Did a double recipe and yielded around 500g+ of crumbs for my crunchy cake layers. I baked it @ 180C for 5mins but the color came out a little on the dark side. And it left quite a bit of oil on the silicon mats after baking (this is normal right?) The crepes were also on the oily side. Is it possible to reduce the butter used or increase the flour to ‘absorb’ the oil from the butter?
All ovens are a little different so it is best to use your own judgement in regards to baking times, especially with something that bakes so quickly and has so little room for error. My crepes were a little oily when first removed from the oven, but as they cool and harden this disappears. If you feel like you need to play with quantities, by all means do and let us know! This ratio does work perfectly for me but any feedback as to your experiences may help someone facing similar trouble.
Pingback: March Supper Club | Smoke and Thyme
This recipe is great and so much easier than BraveTart’s! I appreciate its simplicity. Your pictures helped me gauge the thinness of the batter as I spread it onto the Silpat. It came out like a dream! Thanks to you, I won’t need to mail-order my 2.5 kg box from Cacao Barry anymore… hahaha!!
Hi, thank you for the great recipe ! just have a quick question, how long can i keep them?

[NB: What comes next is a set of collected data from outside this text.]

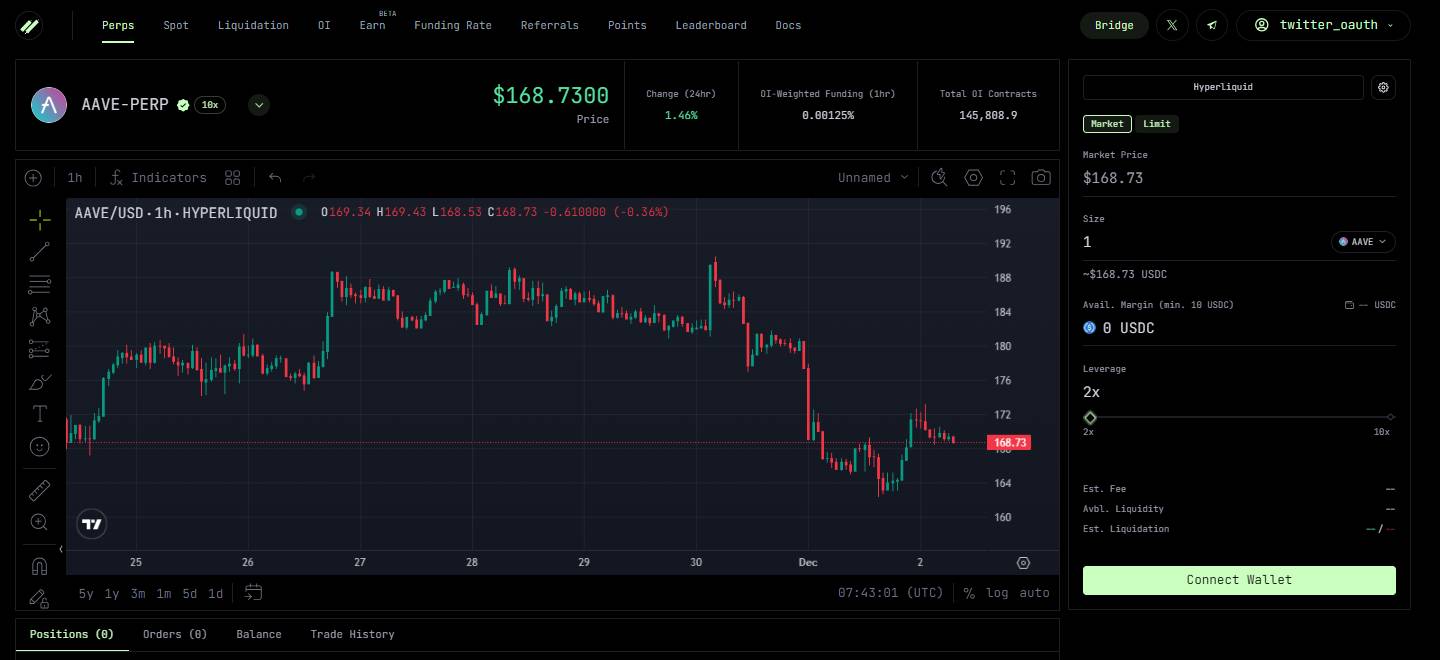Viewport: 1440px width, 660px height.
Task: Select the trend line drawing tool
Action: [x=39, y=252]
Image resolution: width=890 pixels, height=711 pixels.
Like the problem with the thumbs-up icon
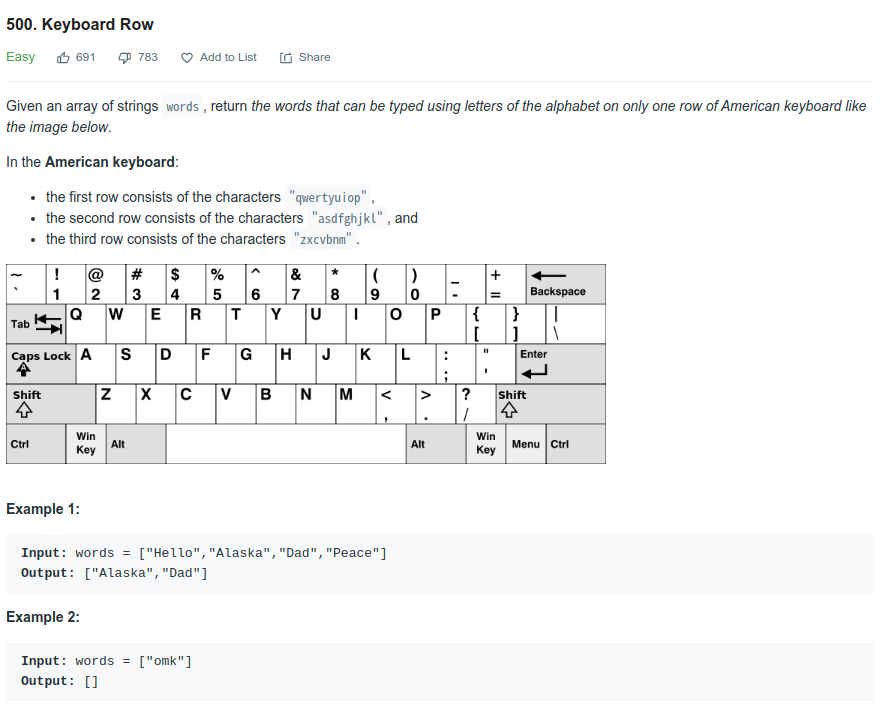coord(63,57)
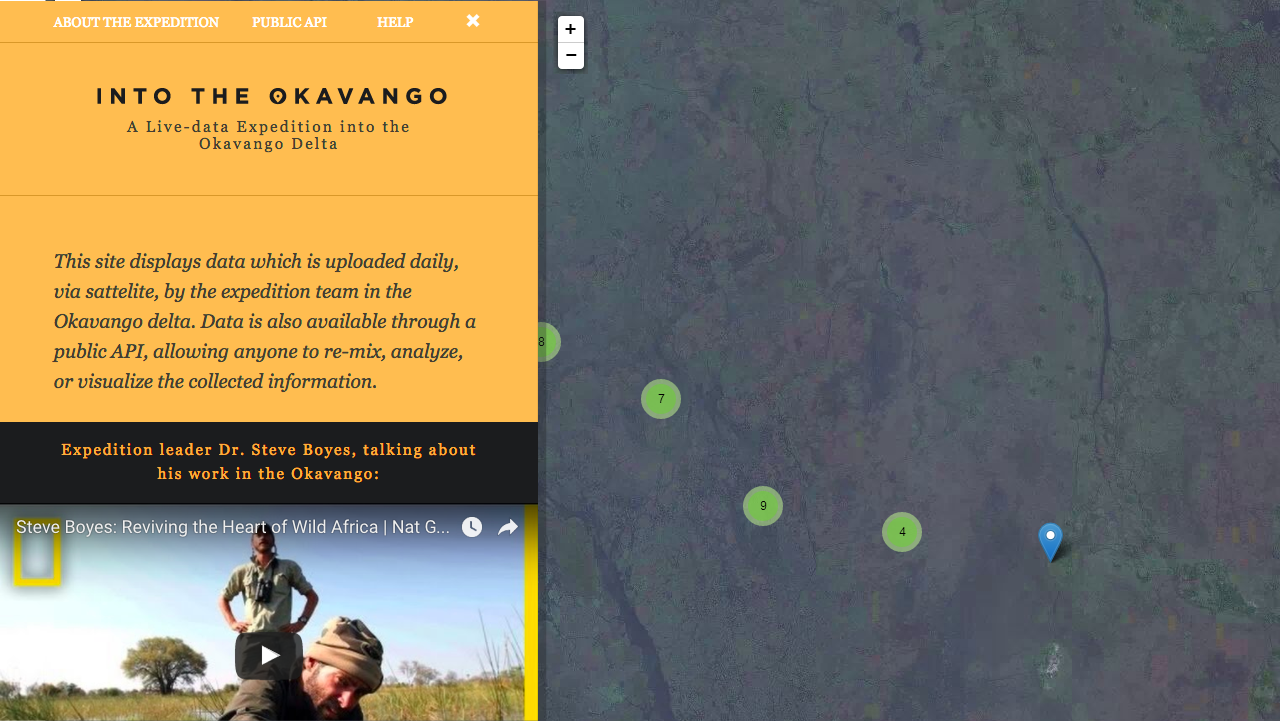Share the video using the arrow icon

click(508, 527)
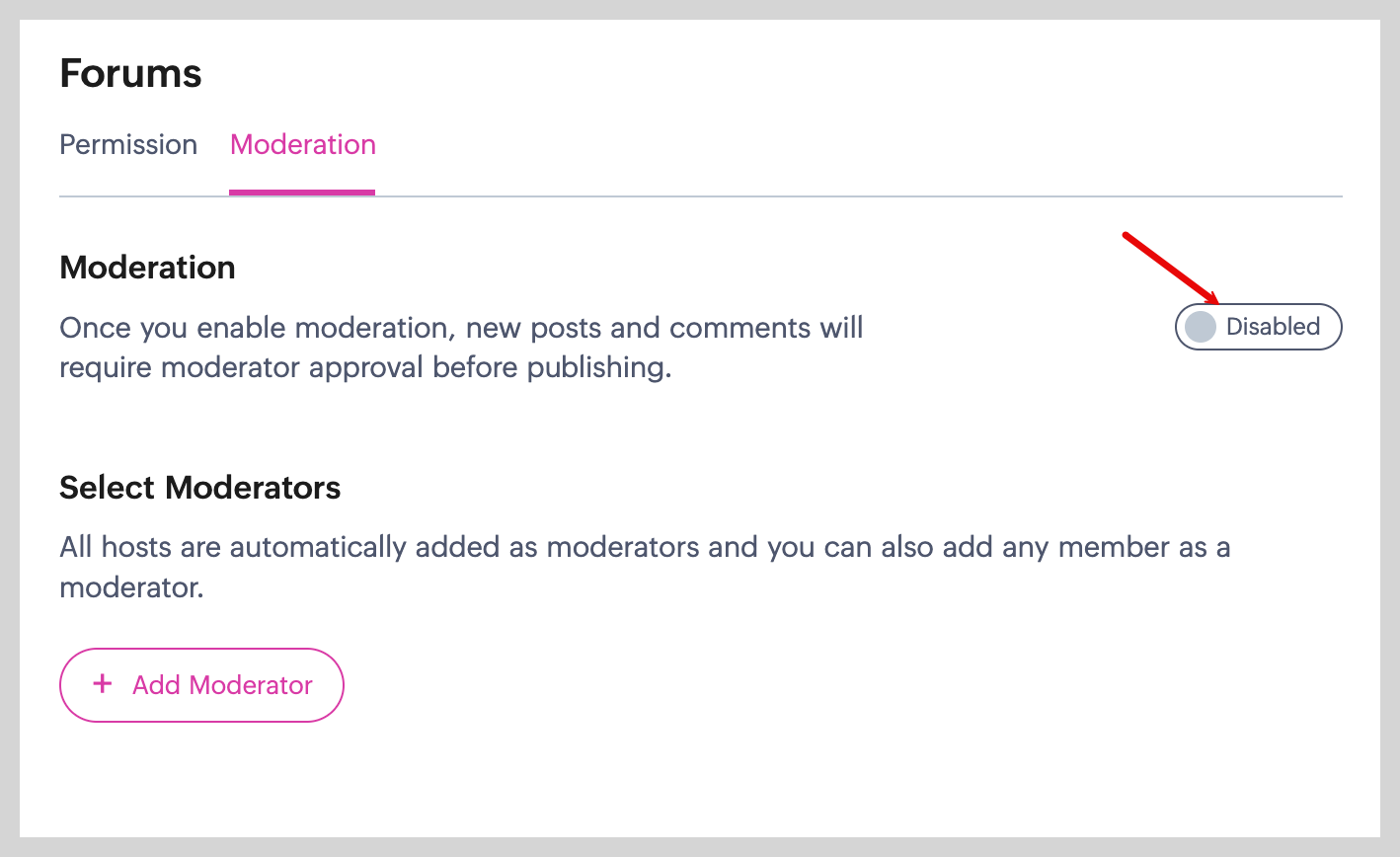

Any substitute for egg whites …
I haven’t tried substitutes for this recipe, but the purpose of the egg white is to act as a binding agent (it’s obviously not for leavening). Maybe look into high protein egg white substitutes and mess around with them. Here is a short list: Aquafaba (it’s liquid left over from cooking beans), Agar-agar, Soy Lecithin, Arrow root powder. I’m not sure if you’re avoiding egg whites because of allergy or personal morals/dietary choices, but hopefully you’ll find a way for the recipe to work out for you.
Pingback: Tvarka spintelėse ir neatsivalgomi sausainiai | omnomnom
I originally made this for a bavarois cake filling, it was perfect! Then, my mother in law came to visit from Italy and I made her a lemon creme patisserie to fill these little beauties. She loved them!